Your logic is something like this:
Sneak Attack […] The attack must use a finesse […] weapon.
(Player’s Handbook, pg. 96)
Finesse. When making an attack with a finesse weapon, you use your choice of your Strength or Dexterity modifier for the attack and damage rolls.
(Player’s Handbook, pg. 147)
Kensai Weapons. […] Whenever you wield a kensei weapon, you choose whether to use Dexterity or Strength for the attack and damage rolls of the weapon,
(Xanathar’s Guide to Everything, pg. 34)
⇒ “kensai weapons are finesse weapons” (alleged implication of 2 & 3)
⇒ “kensai weapons can be used for sneak attack.” (implication of 1 & 4)
The problem is in the jump from 3 to 4:
- “kensai weapons can use Strength or Dexterity” ⇏ “kensai weapons are finesse weapons”
This logical implication is not supported by your evidence (and indeed, evidence supporting it is not in the rules at all).
What you have is a statement that
- “X is a finesse weapon” ⇒ “X can use Strength or Dexterity” (equivalent to 2)
but what you want is the “converse,” that
- “X can use Strength or Dexterity” ⇒ “X is a finesse weapon” (6 “in reverse”)

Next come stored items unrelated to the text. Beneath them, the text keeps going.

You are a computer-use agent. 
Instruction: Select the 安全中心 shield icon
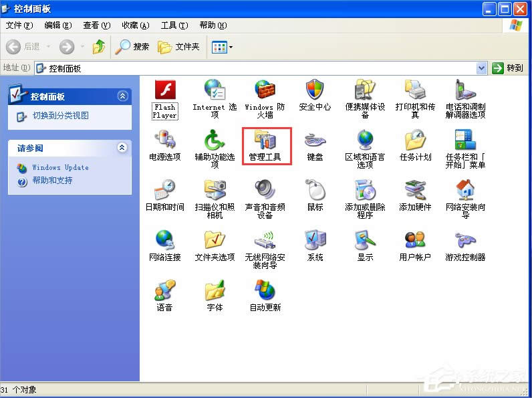[x=315, y=90]
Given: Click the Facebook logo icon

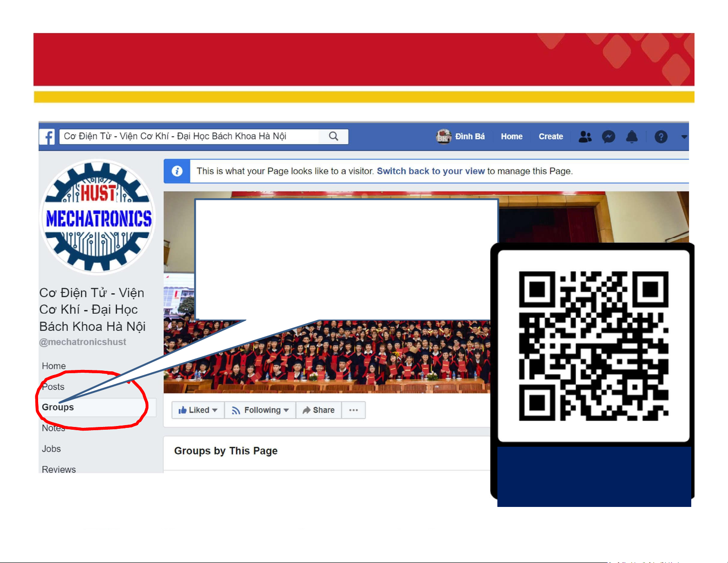Looking at the screenshot, I should pyautogui.click(x=47, y=136).
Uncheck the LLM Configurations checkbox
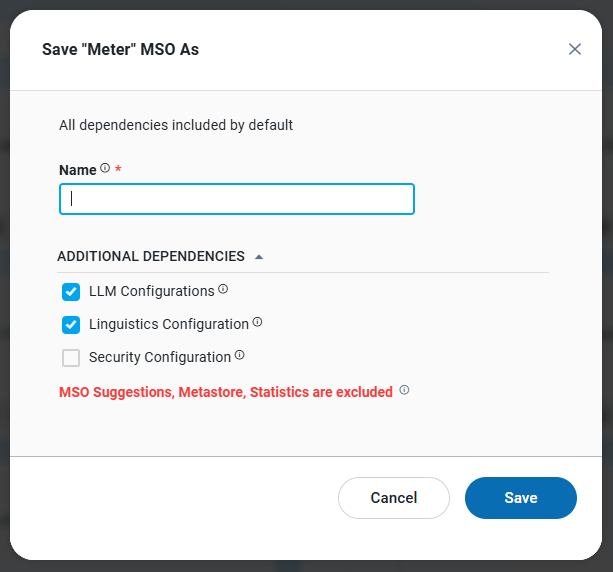Screen dimensions: 613x572 coord(71,292)
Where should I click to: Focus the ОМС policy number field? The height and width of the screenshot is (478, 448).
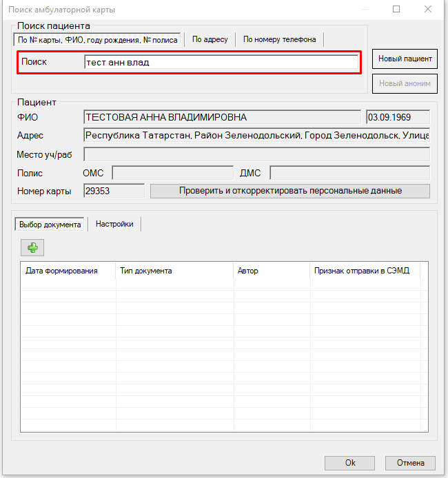point(172,173)
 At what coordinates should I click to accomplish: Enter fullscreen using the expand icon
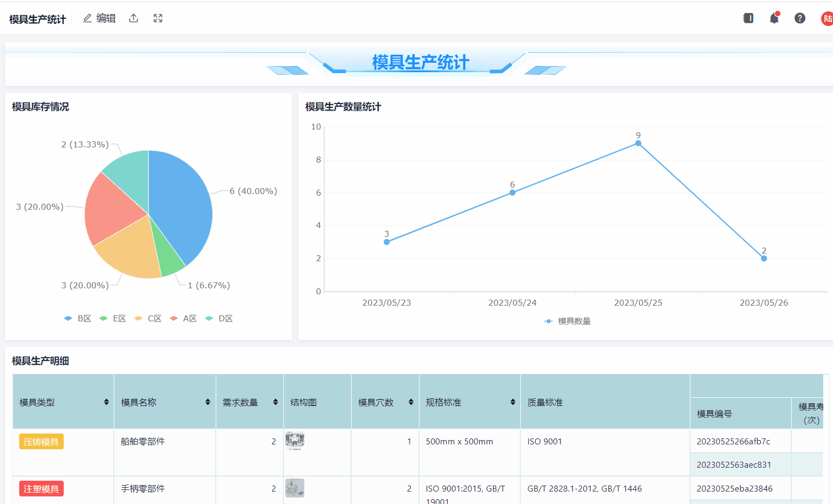click(x=158, y=18)

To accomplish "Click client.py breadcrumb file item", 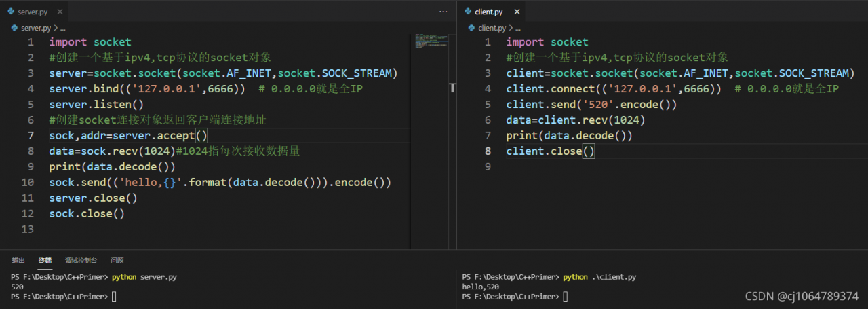I will point(492,28).
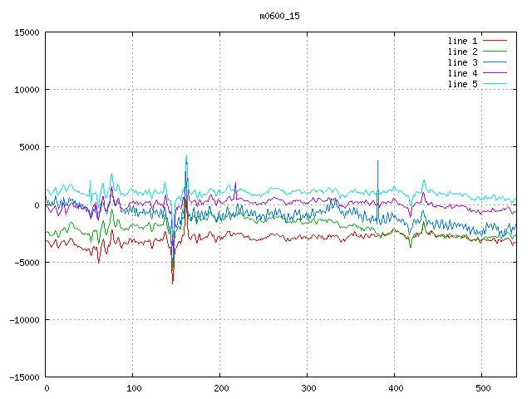The image size is (532, 399).
Task: Click the -15000 y-axis tick label
Action: click(x=23, y=377)
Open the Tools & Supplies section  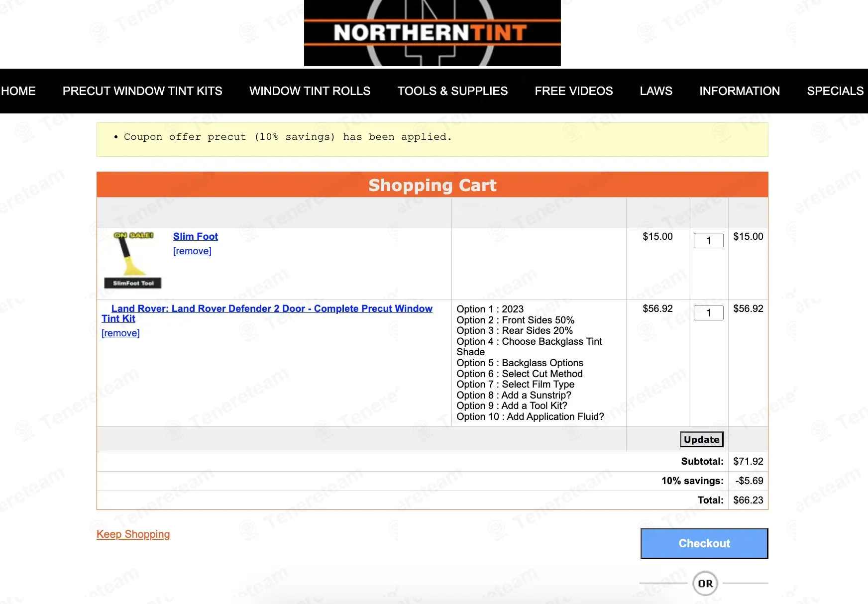(x=452, y=91)
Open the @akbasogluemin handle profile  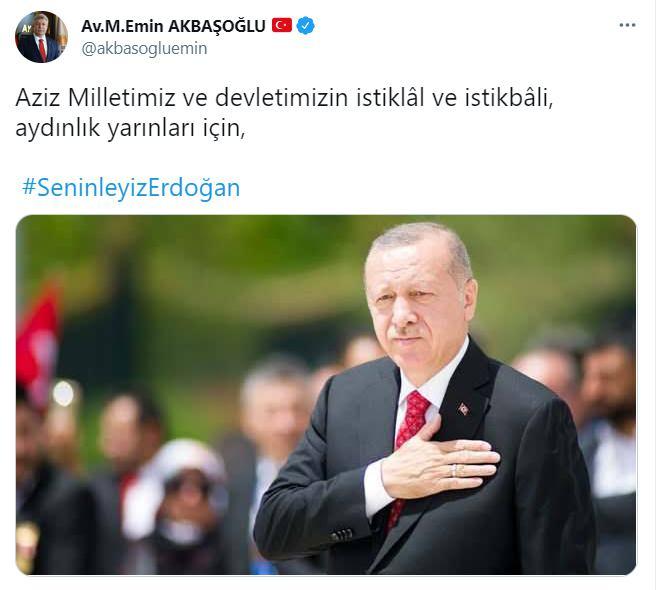[x=144, y=49]
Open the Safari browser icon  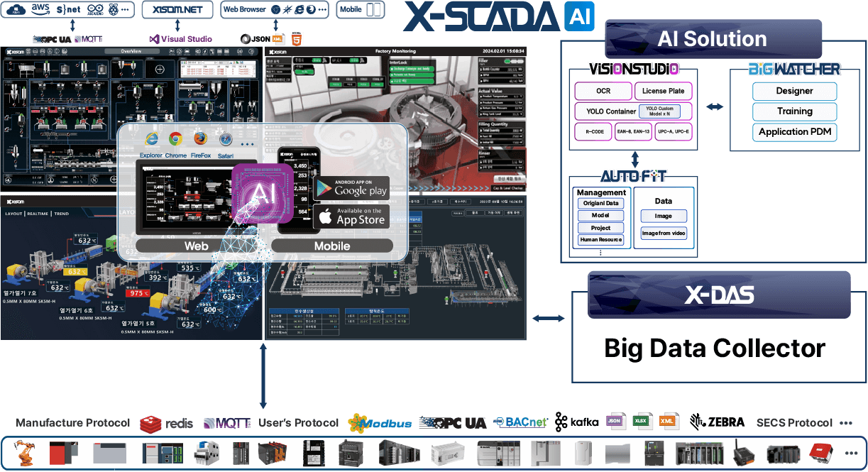[226, 139]
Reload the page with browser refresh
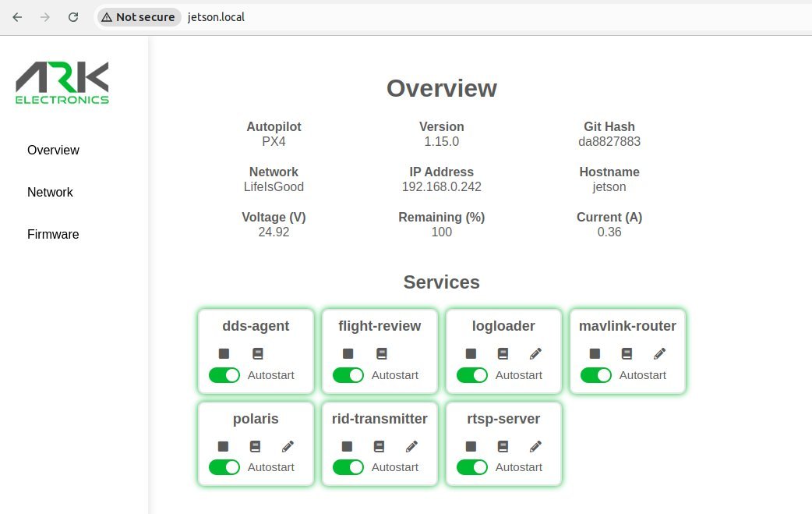 pos(73,17)
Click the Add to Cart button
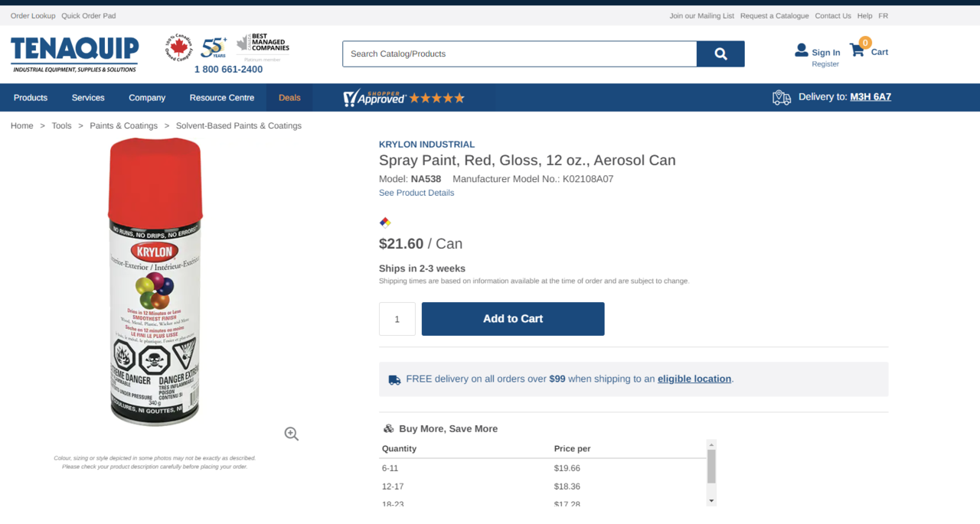 513,319
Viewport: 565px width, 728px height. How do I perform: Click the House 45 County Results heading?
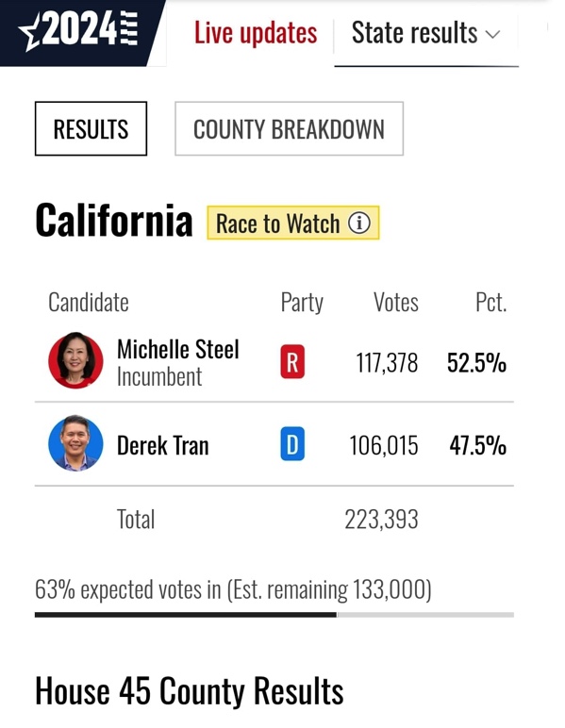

But you cannot logically reverse an implication like that. The reversed statement is known as the “converse,” and a statement and its converse are not logically equivalent. This kind of logical fallacy is known as a “converse error” (or “affirming the consequent” or “fallacy of the converse” or “confusion of necessity and sufficiency”). You cannot determine whether or not a converse is true from the original statement.
In other words, just because all finesse weapons can use Strength or Dexterity, does not mean that all weapons that can use Strength or Dexterity are finesse weapons.
As an example, consider this:
- “X is a finesse weapon” ⇒ “X can be used for sneak attack” (equivalent to 1)
This is a true statement, a rewording of what I quoted from PHB pg. 96. Now consider its converse:
- “X can be used for sneak attack” ⇒ “X is a finesse weapon” (converse of 8)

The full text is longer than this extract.